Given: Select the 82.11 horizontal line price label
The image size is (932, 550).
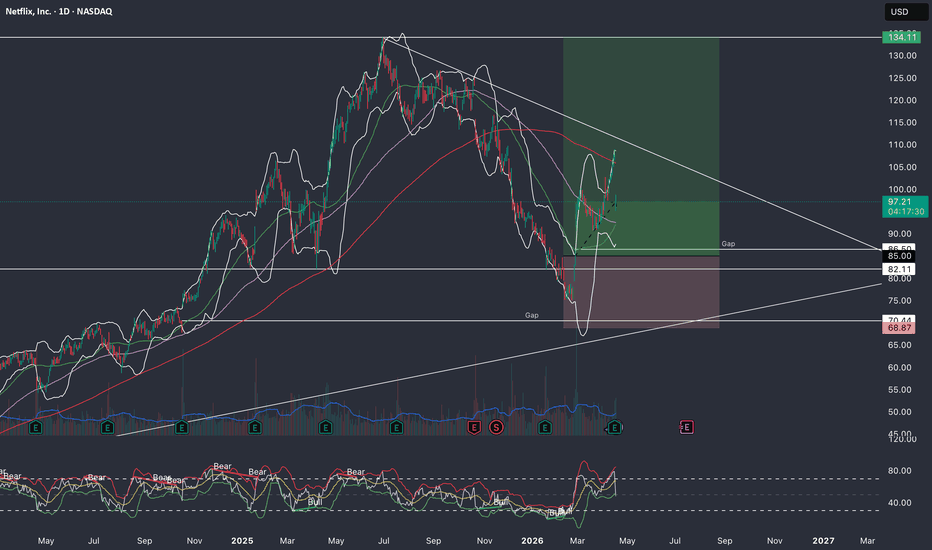Looking at the screenshot, I should 897,269.
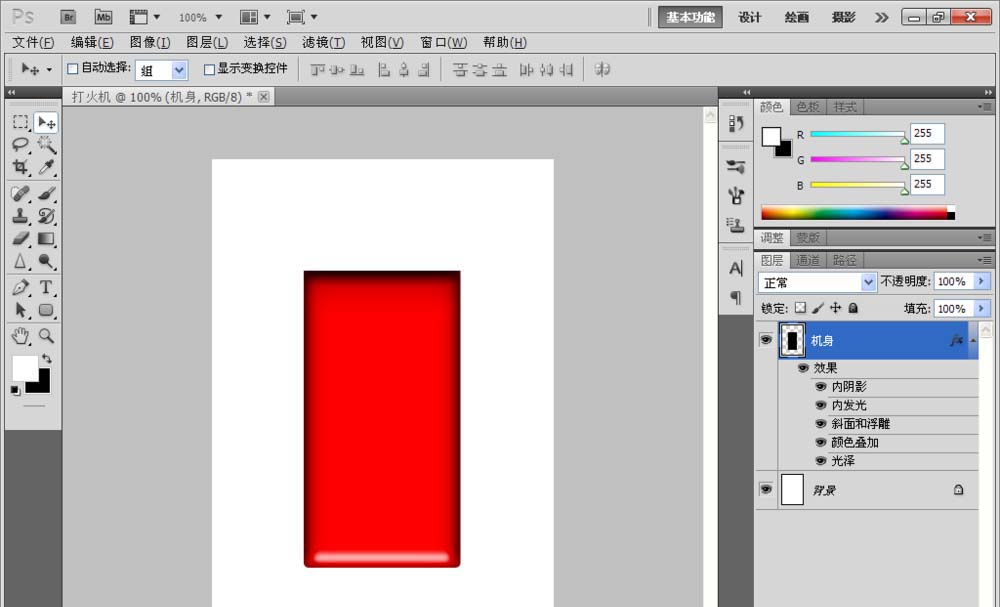Select the Hand tool

(22, 335)
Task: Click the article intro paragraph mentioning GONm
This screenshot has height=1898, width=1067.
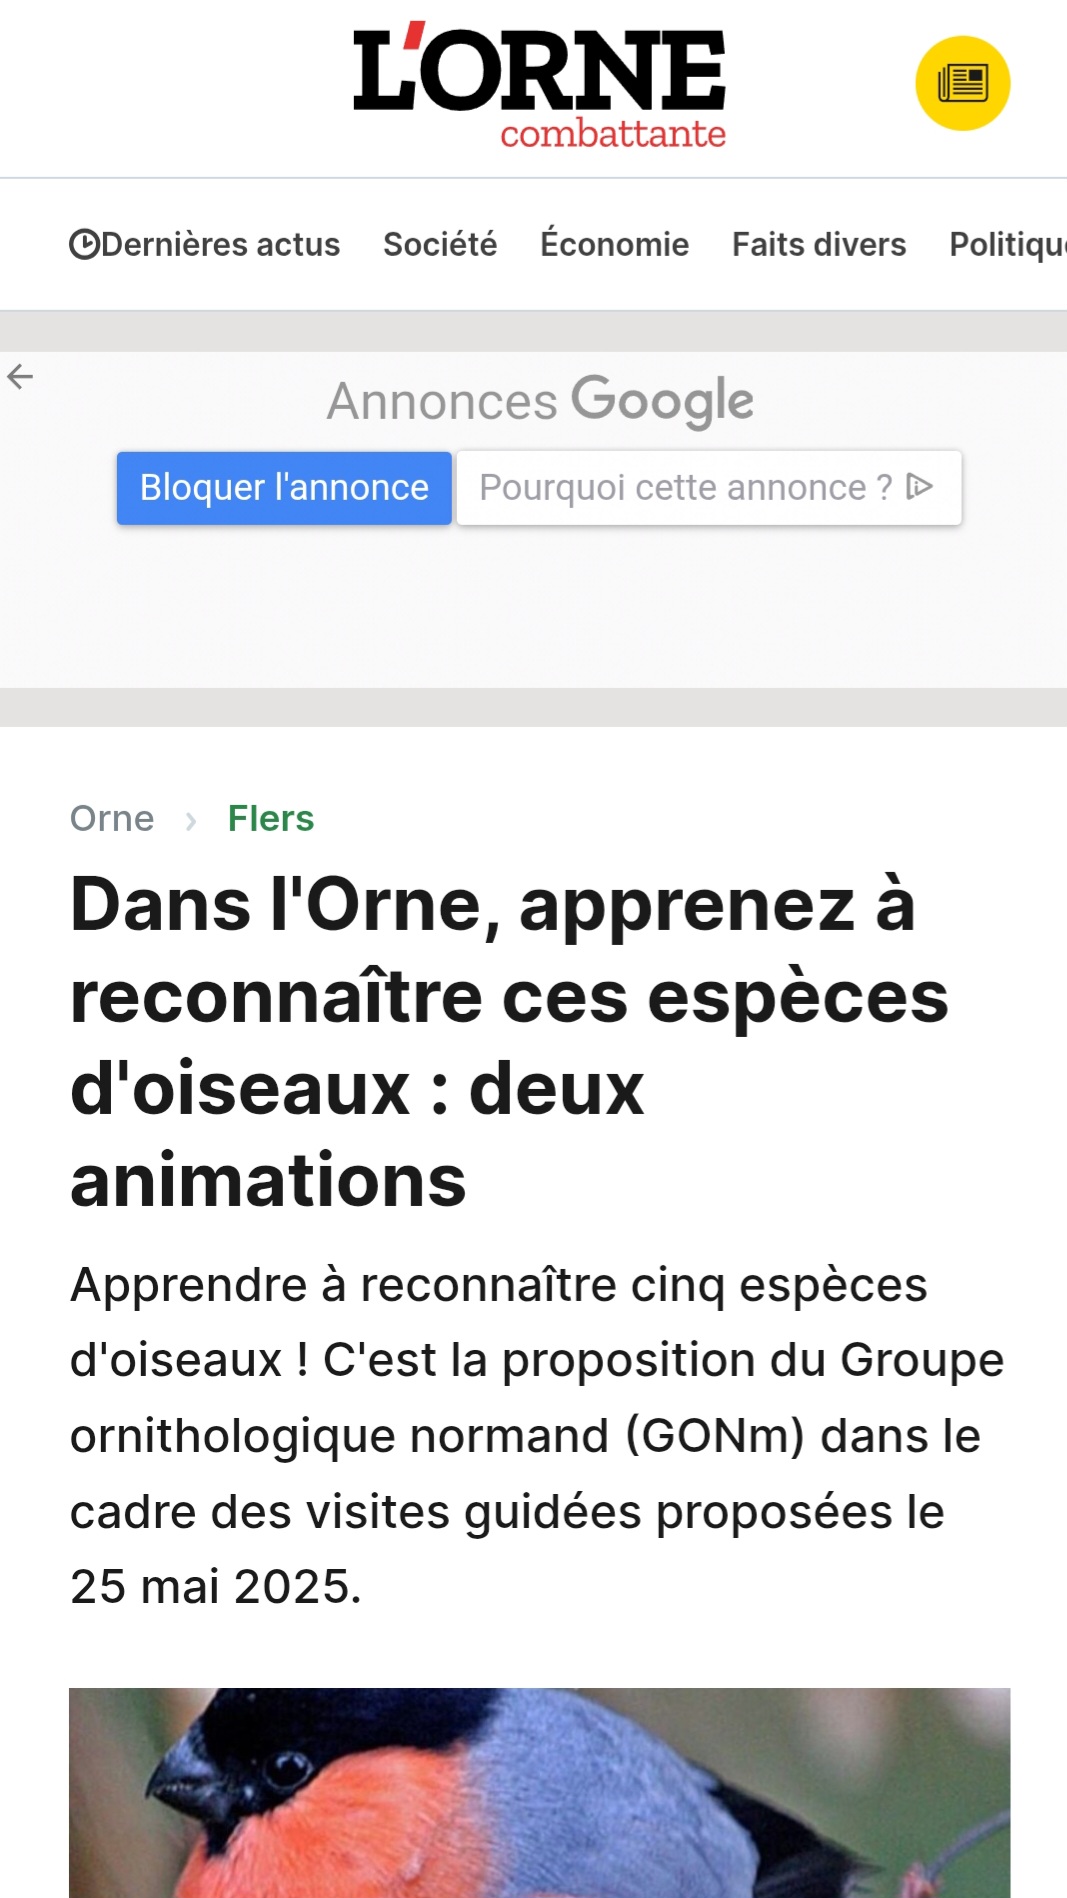Action: pos(537,1435)
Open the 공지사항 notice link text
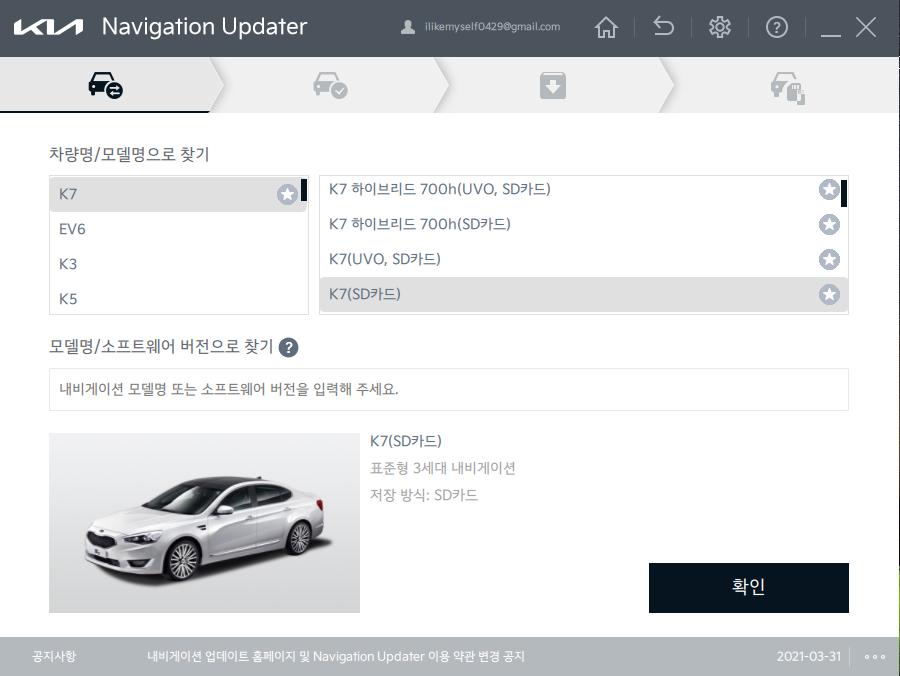900x676 pixels. pyautogui.click(x=54, y=657)
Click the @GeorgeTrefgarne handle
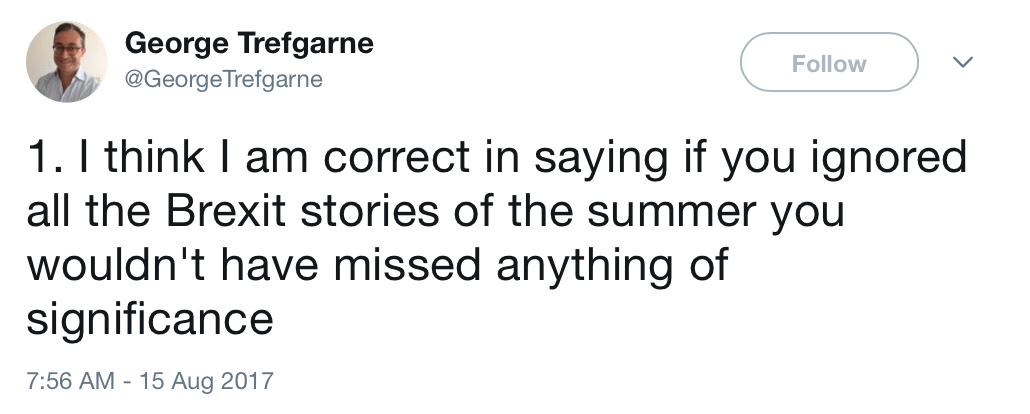The image size is (1030, 414). point(224,80)
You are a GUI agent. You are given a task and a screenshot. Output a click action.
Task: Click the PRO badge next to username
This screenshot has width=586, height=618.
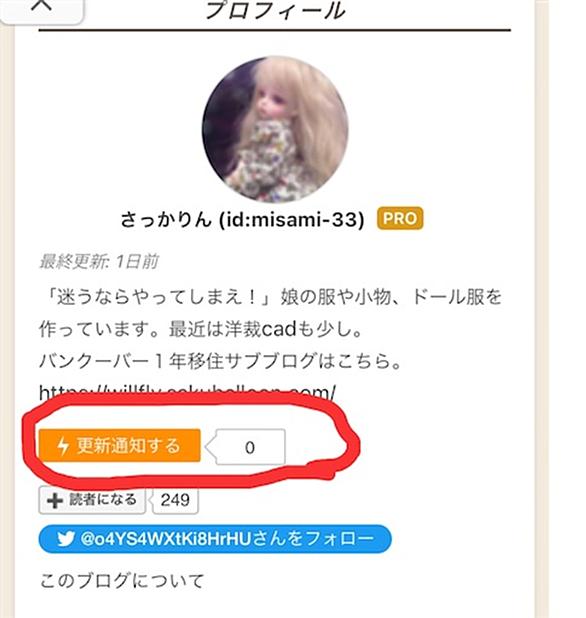400,218
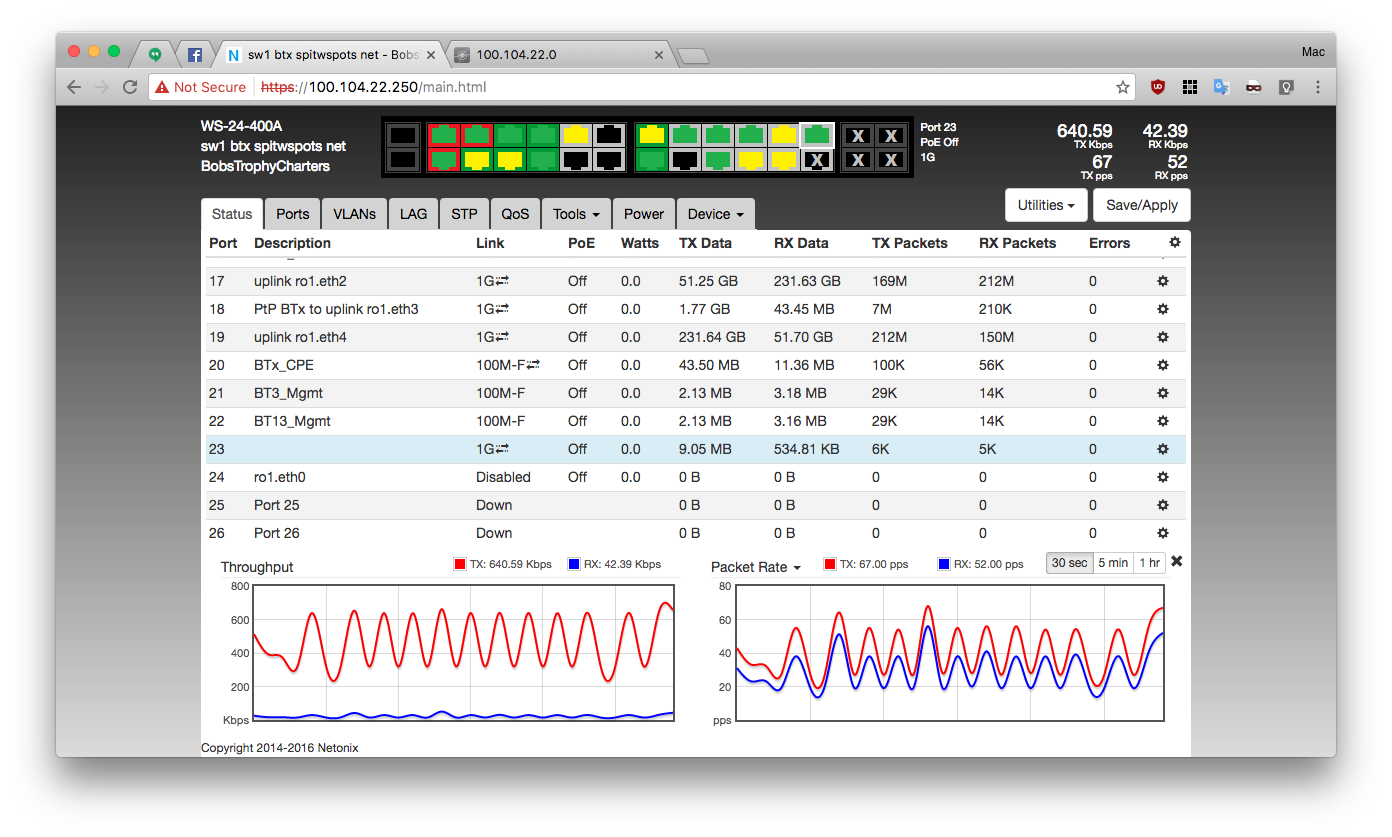Expand the Packet Rate chart selector
Screen dimensions: 1392x837
pyautogui.click(x=756, y=567)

#### [Requirements]
Give the data from the line containing "Open the 공지사항 notice link text" through the end of the data as a Markdown table with two columns, Row and Line: number each row and put that line's text beside it. Skip blank lines and leave out the pictures.

#### [Task result]
| Row | Line |
|---|---|
| 1 | Open the 공지사항 notice link text |
| 2 | 900x676 pixels. pyautogui.click(x=54, y=657) |
| 3 | Click the @GeorgeTrefgarne handle |
| 4 | The image size is (1030, 414). point(224,80) |
| 5 | You are a GUI agent. You are given a task and a screenshot. Output a click action. |
| 6 | Task: Click the PRO badge next to username |
| 7 | This screenshot has width=586, height=618. |
| 8 | 400,218 |
| 9 | Expand the Packet Rate chart selector |
| 10 | Screen dimensions: 1392x837 |
| 11 | pyautogui.click(x=756, y=567) |